EXTRACT TO READ:
Gear Reviews: Tent

I’ve said it before and I’ll say it again: The moment spring hits, it takes a lot to keep me inside.  If Andy and I could go hiking and camping every day, we would.  (Here’s to hoping our shot on the Appalachian Trail will come eventually!)  Andy is my first camping partner and from the moment we set off, we’ve had the same tent: REI Co-op Passage Two Tent.20160903_195638

  • Pros
    • This tent is extremely durable.  We’ve taken it on every camp for the past two years and it still is as good as new — It’s still waterproof and there’s no damage such as rips or tears.  It’s truly my favorite tent.
    • The price is great: Whenever you buy REI products, the price is dramatically less than brand name ones.  This tent stands at $160 so you’re talking a major price gap for comparable tents that stand at $700, $600, and $400.  No thank you.  This one is just fine.
    • The epitome of a three-season tent: It keeps us super warm in the winter (It has been below freezing outside and I’m lying inside with my sleeping bag fully unzipped).  However, it is also really cool in the summer — Opening the vents, we have never been too hot inside.
    • Never leaked or been remotely wet.  I saw only one review of a person complaining of this: Learn how to set your tent up correctly and this will never be a problem.
    • Incredibly easy to set up: There are two poles of equal distance and they cross over to the corners of the tent.  Simple.  We’ve set this up in pitch black nights in a matter of minutes.
    • Adjustable ceiling vents.  This is a pro for two different reasons: One, they are large enough to release heat inside the tent in the summer.  Two, they are small enough to easily seal to keep us really warm in the winter.
    • Two large doors so it is easy to get in and out.
    • Love the rectangular floor.  I am a symmetrical person.  I don’t want the floor coming in where my feet are supposed to go.  I want as much room as possible.
    • Minor pro: I love the green that we purchased.  It blends in well with nature, which is appreciated when we wild camp, which is just about every time.img_0087
    • This seems silly but really makes me happy: The sack for the tent, the sack of the poles, and the sack for the stakes and rope actually fit.  I have another tent the annoys me to no end because the pole sack is way too slender and short — I have to pray and force and pray some more to get the poles in and even when I do, they still stick out.

GIVEN TASK A: Rewrite the listing lines starting at the line containing "How do I perform: Click the check" and ending at the line containing "pyautogui.click(x=140, y=195)", replacing "x-axis title" with "horizontal axis title" and leaving everything else unchanged.

DATA SUPPLIED:
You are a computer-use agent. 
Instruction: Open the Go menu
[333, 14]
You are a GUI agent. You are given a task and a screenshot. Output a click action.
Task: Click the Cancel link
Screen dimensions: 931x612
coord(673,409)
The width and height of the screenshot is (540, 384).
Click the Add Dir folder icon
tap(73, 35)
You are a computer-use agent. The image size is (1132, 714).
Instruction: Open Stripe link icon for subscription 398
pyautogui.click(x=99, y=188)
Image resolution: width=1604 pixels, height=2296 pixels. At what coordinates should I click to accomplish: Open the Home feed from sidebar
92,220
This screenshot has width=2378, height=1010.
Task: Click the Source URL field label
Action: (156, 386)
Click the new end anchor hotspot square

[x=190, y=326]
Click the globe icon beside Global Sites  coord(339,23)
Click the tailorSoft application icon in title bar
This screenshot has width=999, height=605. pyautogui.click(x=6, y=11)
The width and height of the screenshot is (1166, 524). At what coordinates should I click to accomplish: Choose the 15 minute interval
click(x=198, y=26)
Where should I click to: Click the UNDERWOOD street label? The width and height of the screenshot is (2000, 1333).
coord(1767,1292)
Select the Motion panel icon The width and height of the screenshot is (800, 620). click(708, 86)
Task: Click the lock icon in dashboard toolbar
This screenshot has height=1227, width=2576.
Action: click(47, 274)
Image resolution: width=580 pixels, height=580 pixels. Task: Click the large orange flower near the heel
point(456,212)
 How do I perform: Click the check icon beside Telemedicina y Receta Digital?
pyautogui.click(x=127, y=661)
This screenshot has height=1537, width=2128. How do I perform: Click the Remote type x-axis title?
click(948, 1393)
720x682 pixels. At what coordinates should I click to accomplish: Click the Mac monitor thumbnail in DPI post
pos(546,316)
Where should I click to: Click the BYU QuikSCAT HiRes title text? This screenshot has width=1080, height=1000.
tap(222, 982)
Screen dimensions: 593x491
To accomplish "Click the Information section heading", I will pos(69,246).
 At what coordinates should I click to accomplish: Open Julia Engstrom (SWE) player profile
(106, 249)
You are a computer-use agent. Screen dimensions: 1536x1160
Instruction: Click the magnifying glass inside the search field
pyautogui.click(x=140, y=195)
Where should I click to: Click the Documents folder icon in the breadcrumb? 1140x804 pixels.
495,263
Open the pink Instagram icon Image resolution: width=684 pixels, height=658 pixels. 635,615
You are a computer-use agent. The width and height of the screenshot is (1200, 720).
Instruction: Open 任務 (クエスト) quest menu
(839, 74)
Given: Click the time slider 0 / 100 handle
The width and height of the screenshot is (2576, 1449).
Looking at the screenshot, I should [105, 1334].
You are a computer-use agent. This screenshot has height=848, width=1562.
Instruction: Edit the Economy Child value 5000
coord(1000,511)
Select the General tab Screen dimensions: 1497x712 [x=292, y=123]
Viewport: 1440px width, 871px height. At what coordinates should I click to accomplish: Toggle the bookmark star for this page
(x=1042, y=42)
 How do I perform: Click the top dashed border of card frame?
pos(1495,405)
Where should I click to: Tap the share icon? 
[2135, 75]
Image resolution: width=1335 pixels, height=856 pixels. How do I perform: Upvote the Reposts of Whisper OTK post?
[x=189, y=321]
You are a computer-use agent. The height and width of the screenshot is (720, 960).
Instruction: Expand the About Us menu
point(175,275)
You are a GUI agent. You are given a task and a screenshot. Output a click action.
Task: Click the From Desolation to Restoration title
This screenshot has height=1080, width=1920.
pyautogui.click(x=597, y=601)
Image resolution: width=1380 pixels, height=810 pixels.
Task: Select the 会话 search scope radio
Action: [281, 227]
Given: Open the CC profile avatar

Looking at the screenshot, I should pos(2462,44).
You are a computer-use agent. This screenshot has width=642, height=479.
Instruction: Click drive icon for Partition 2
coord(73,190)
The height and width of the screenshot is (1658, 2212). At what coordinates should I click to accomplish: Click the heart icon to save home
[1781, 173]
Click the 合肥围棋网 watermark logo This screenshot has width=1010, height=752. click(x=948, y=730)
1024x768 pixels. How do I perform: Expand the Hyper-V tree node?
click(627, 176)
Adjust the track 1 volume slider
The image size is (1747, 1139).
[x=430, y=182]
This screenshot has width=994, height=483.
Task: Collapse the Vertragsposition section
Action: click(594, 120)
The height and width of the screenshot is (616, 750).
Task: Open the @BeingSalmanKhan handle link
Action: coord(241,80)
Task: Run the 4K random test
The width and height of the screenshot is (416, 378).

GIVEN TASK B: What price does the tent review give for the REI Co-op Passage Two Tent?

WRITTEN ANSWER A:
 How do I perform: Click the check icon beside Telemedicina y Receta Digital?
pyautogui.click(x=127, y=661)
This screenshot has height=1537, width=2128. How do I perform: Click the Remote type horizontal axis title?
click(948, 1393)
720x682 pixels. At what coordinates should I click to accomplish: Click the Mac monitor thumbnail in DPI post
pos(546,316)
Where should I click to: Click the BYU QuikSCAT HiRes title text? This screenshot has width=1080, height=1000.
tap(222, 982)
Screen dimensions: 593x491
To accomplish "Click the Information section heading", I will pos(69,246).
 At what coordinates should I click to accomplish: Open Julia Engstrom (SWE) player profile
(106, 249)
You are a computer-use agent. Screen dimensions: 1536x1160
Instruction: Click the magnifying glass inside the search field
pyautogui.click(x=140, y=195)

WRITTEN ANSWER B: $160